Our studies also demonstrate a clear correlation between PLD activity, and PLDs gene expression at various stages of raspberry fruit development as well as during the storage period. A similar analysis was conducted using normal and antisense PLD in ‘Celebrity’ tomatoes.1 These results conclusively showed that PLD expression was reduced during fruit ripening by the introduction of antisense PLD alpha cDNA in ‘Celebrity’ tomatoes. Hexanal treatment caused a clear PLD activity inhibition in raspberry fruits in a similar way that the antisense PLD tomato lines showed a reduced level of PLD activity. In the same report, microsomal PLD activity in strawberry fruit membranes was found to be stimulated by calcium. These results, together with our show a clear correlation between hexanal application, cellular calcium stimulation and PLD activity inhibition. However, the complete sequence of signal transduction events involved in this link requires further investigation.

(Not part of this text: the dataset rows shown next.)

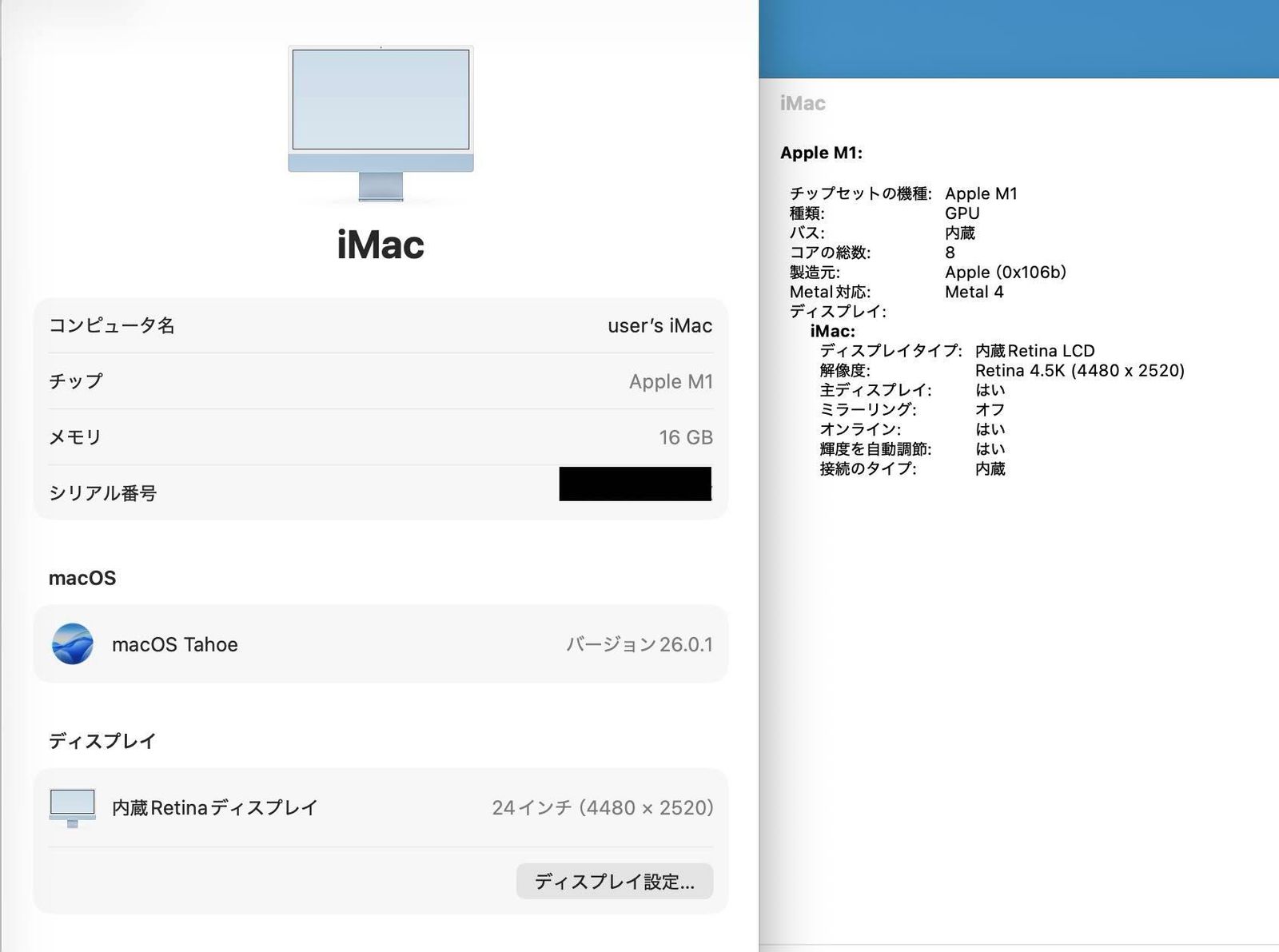Click the Apple (0x106b) manufacturer value
Screen dimensions: 1279x952
[x=1005, y=272]
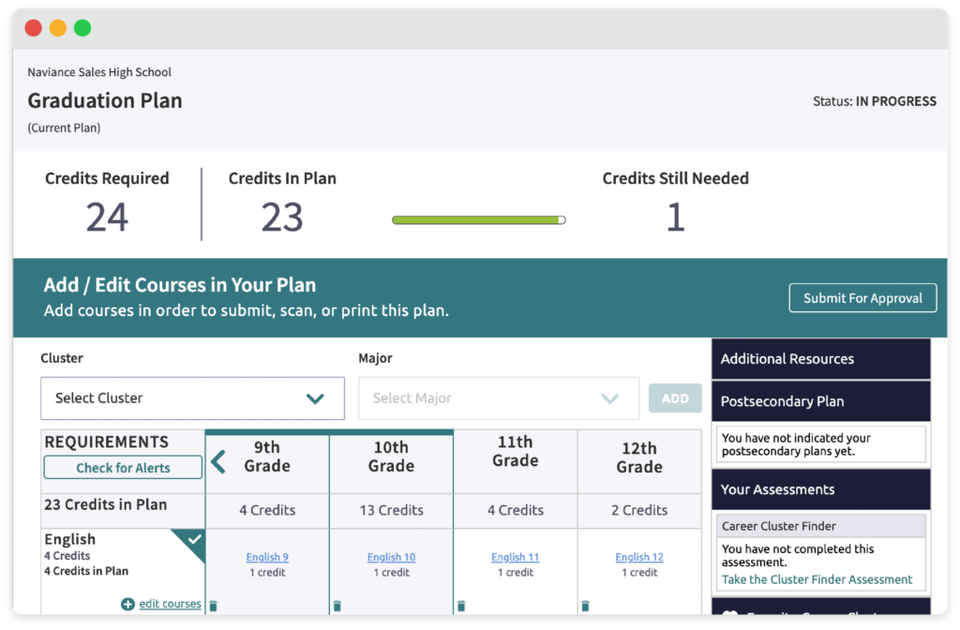Viewport: 960px width, 630px height.
Task: Click the green credits progress bar
Action: point(478,219)
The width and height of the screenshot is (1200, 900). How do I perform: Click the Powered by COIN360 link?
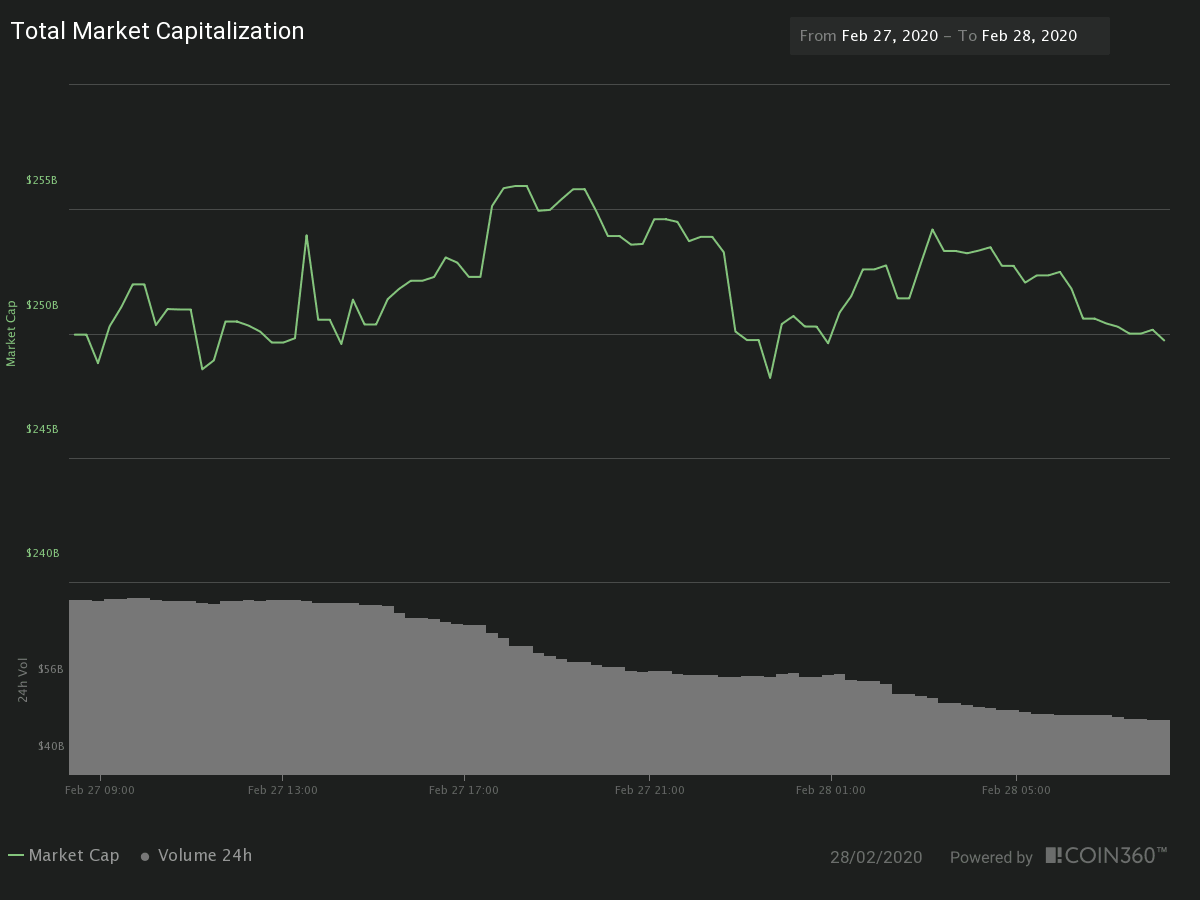tap(991, 857)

Despite the fact that raspberries appear to be a very responsive system to hexanal application, the stage of application of pre-harvest hexanal treatment seems to be very important in order to modulate the PLD inhibition and to achieve optimum effect. For instance, the histological observations reveal that the calcium depositions will occur exclusively if the fruits are treated in their mid-development stage. Misran et al.39 also indicated that the stage of fruit application is crucial since PLD inhibition has very little effect once the membrane starts to deteriorate and lipid catabolic cascades are initiated. For example, tomato fruits are treated at the mature green stage to obtain the best results in terms of colour and flavour development. Whereas berry fruits such as cherry should be treated about 15 days before harvest to maximize their shelf life to 30 days at 4 ° C.5

In conclusion, this work clearly demonstrated the important role hexanal can play in reducing PLD transcript levels and activity as well as altering some of the calcium binding proteins that function as signal sensors. Thus, hexanal application might be a desirable and suitable technology to enhance the postharvest shelf life of raspberry in light of its extremely perishable nature. Hexanal, in spite of its chemically inclined name, is a natural compound produced by all plants as a volatile defense mechanism. It is also a GRAS (generally regarded as safe) compound approved by the FDA as a food adjunct.52 These two characteristics should alleviate any fears consumers might have on its use on edible produce such as raspberry. It would be also interesting to determine if the calcium accumulation due to hexanal application will affect the edible quality and taste of fruits. Further studies could be used to develop an understanding of the biochemical mechanism of interaction between hexanal and the intercellular calcium in the overall regulation of PLD in extending fruit shelf life.